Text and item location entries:
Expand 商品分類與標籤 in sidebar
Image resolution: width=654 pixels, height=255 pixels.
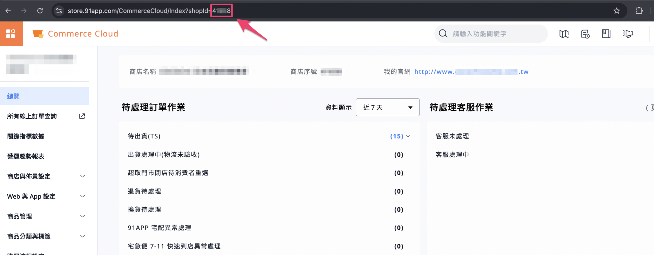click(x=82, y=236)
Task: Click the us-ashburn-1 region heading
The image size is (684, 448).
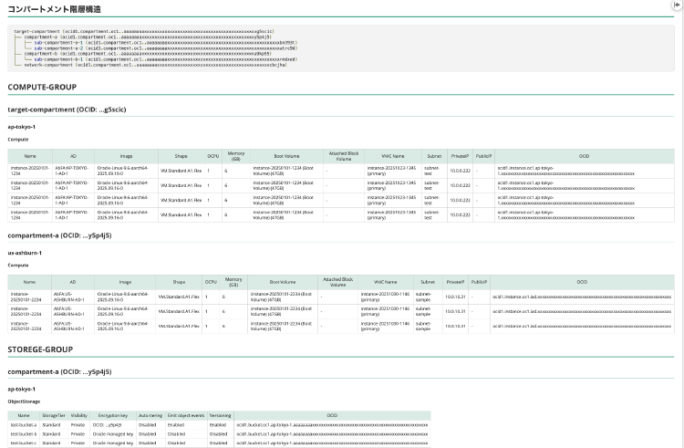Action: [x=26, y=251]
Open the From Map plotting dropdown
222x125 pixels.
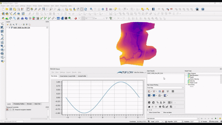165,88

---

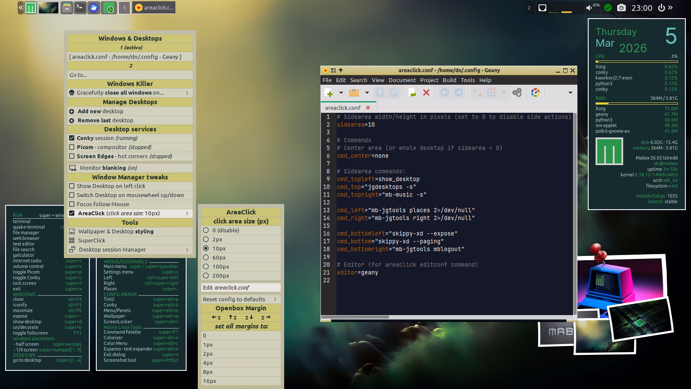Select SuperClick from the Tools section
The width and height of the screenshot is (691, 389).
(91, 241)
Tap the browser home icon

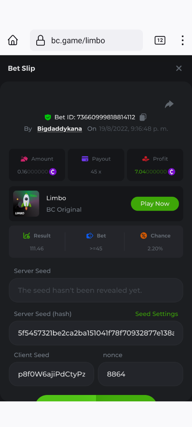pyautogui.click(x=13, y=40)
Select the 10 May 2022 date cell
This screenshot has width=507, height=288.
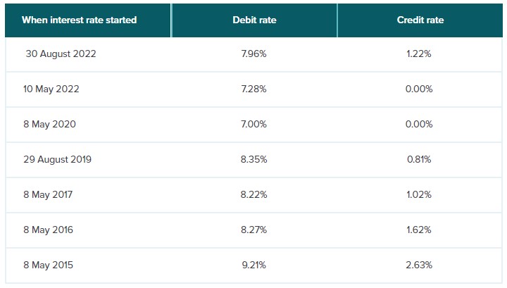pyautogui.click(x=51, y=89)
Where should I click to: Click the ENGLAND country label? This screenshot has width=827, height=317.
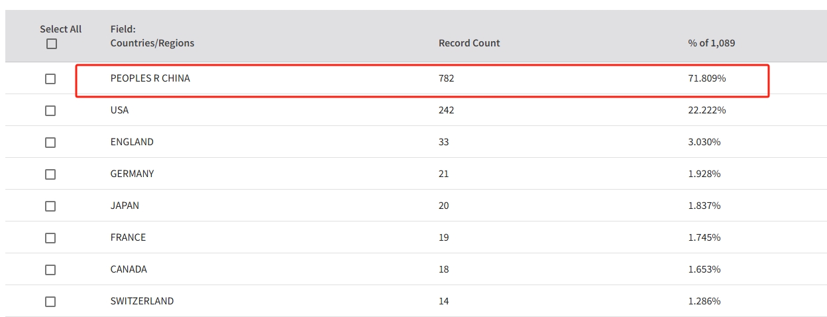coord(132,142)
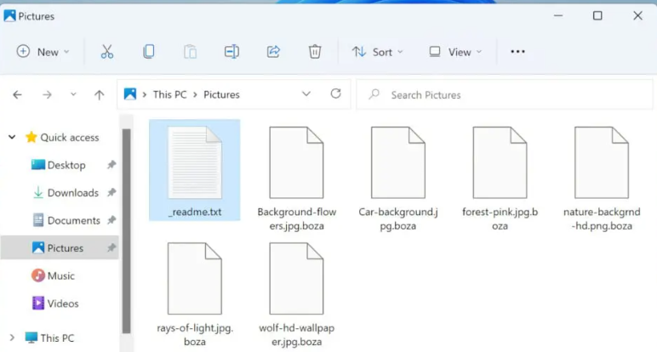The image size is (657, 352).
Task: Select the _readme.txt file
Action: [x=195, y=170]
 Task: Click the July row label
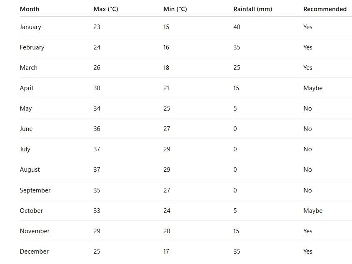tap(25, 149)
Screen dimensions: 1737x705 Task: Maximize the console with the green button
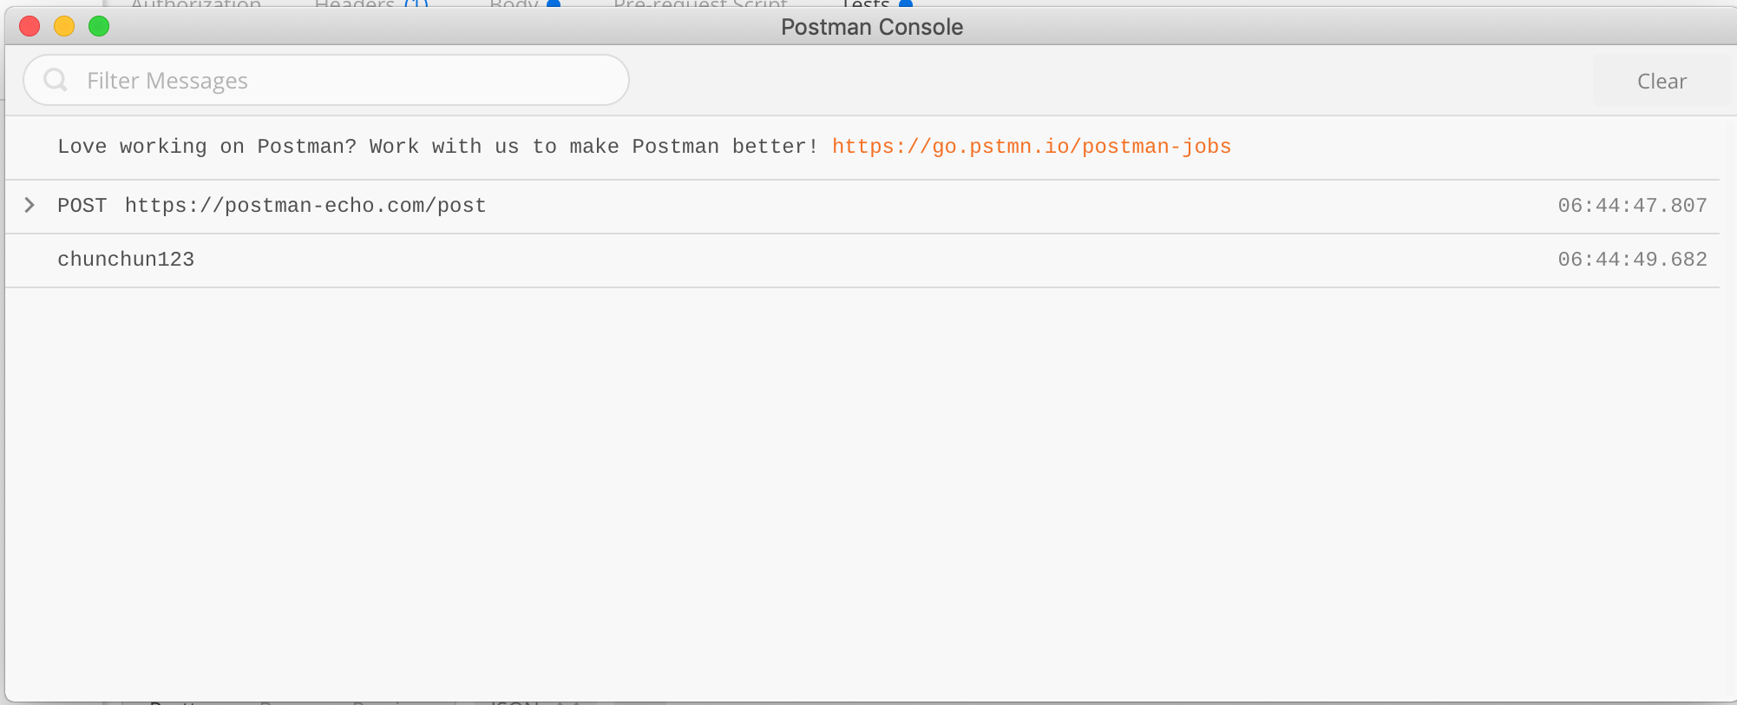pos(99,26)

• [To be done] Set out everything from the line with "Expand 商品分類與標籤 in sidebar" down to the line with "Action: [x=26, y=251]" as a numbered list, skipping blank lines and leaving the pictures out.

• [Output of the task]
1. Expand 商品分類與標籤 in sidebar
2. Image resolution: width=654 pixels, height=255 pixels.
3. click(x=82, y=236)
4. Task: Click the us-ashburn-1 region heading
5. The image size is (684, 448).
6. Action: [x=26, y=251]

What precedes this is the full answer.